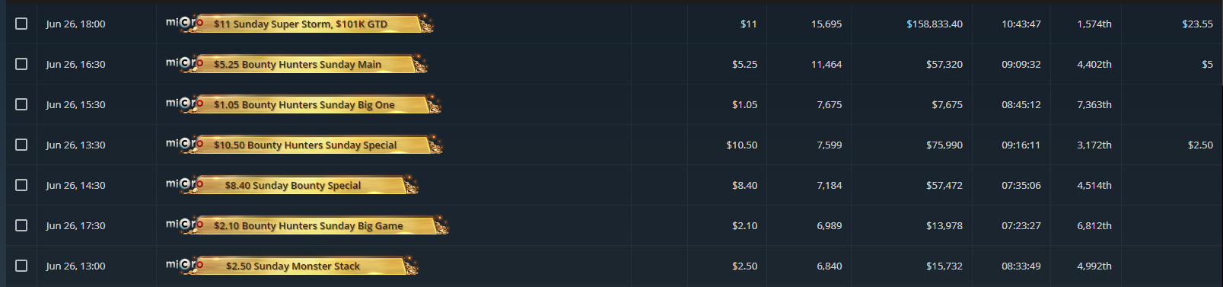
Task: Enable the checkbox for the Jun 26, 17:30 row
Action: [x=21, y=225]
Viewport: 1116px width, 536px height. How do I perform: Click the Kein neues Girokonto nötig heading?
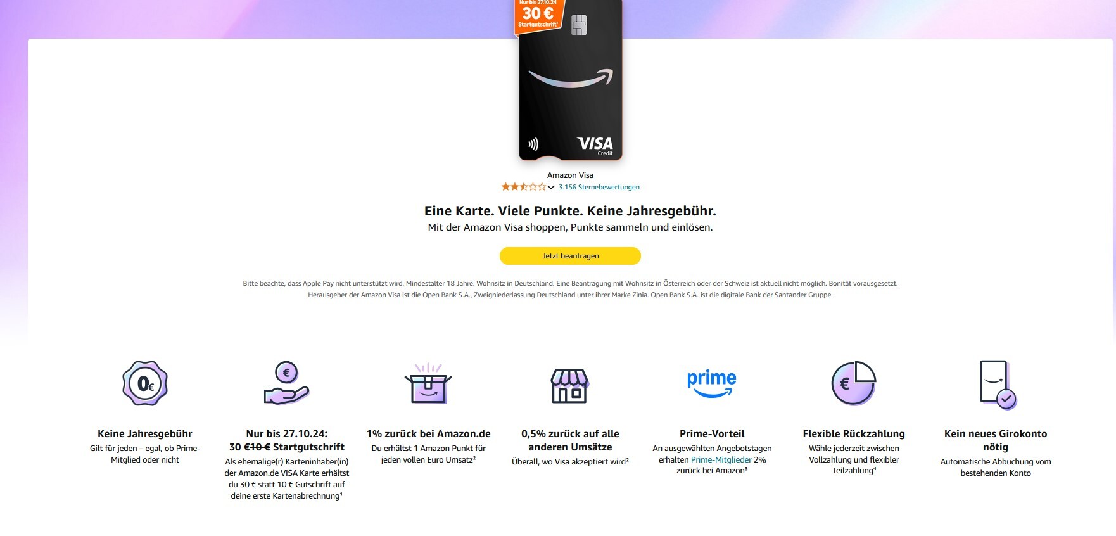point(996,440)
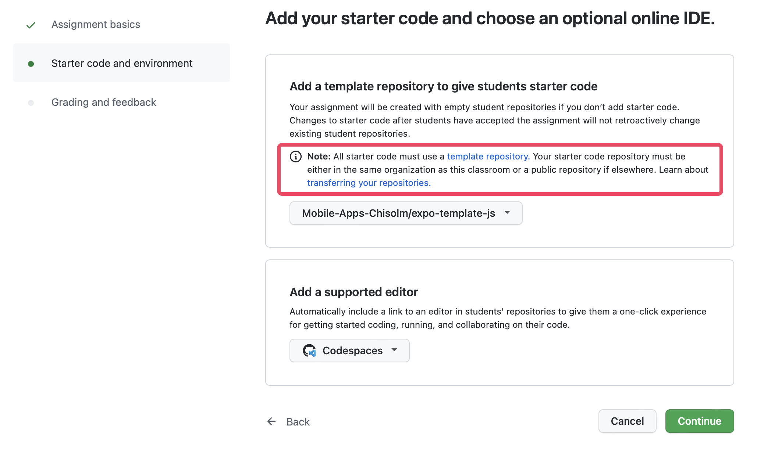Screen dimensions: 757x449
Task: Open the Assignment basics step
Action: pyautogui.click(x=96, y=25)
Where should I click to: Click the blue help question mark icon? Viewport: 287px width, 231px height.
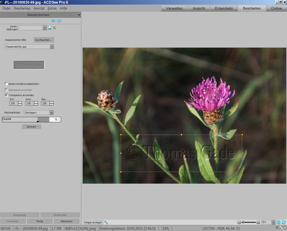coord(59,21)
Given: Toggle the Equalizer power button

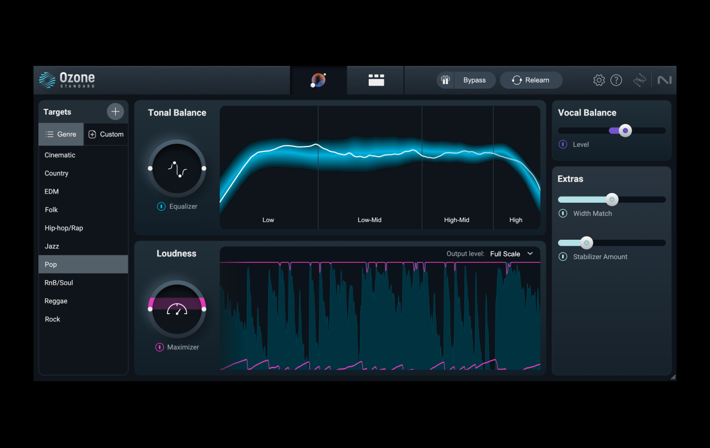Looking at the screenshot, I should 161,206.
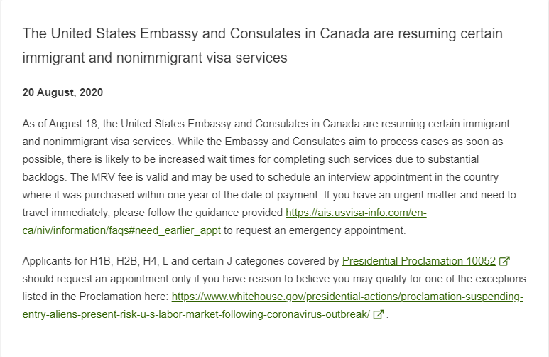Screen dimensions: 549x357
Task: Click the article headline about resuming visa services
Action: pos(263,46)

+===+

Aim of the task:
Print exactly, and only, the lines from the line containing "Viewport: 1116px width, 536px" to the last line of the material above, with every picture left out.

Answer to this problem:
Viewport: 1116px width, 536px height. How do I perform: Click the Kein neues Girokonto nötig heading?
point(996,440)
Screen dimensions: 757x449
Task: Open the Assignment basics step
Action: pyautogui.click(x=96, y=25)
Where should I click to: Click the blue help question mark icon? Viewport: 287px width, 231px height.
coord(59,21)
Given: Toggle the Equalizer power button

Looking at the screenshot, I should 161,206.
Screen dimensions: 549x357
Task: Click the article headline about resuming visa services
Action: pos(263,46)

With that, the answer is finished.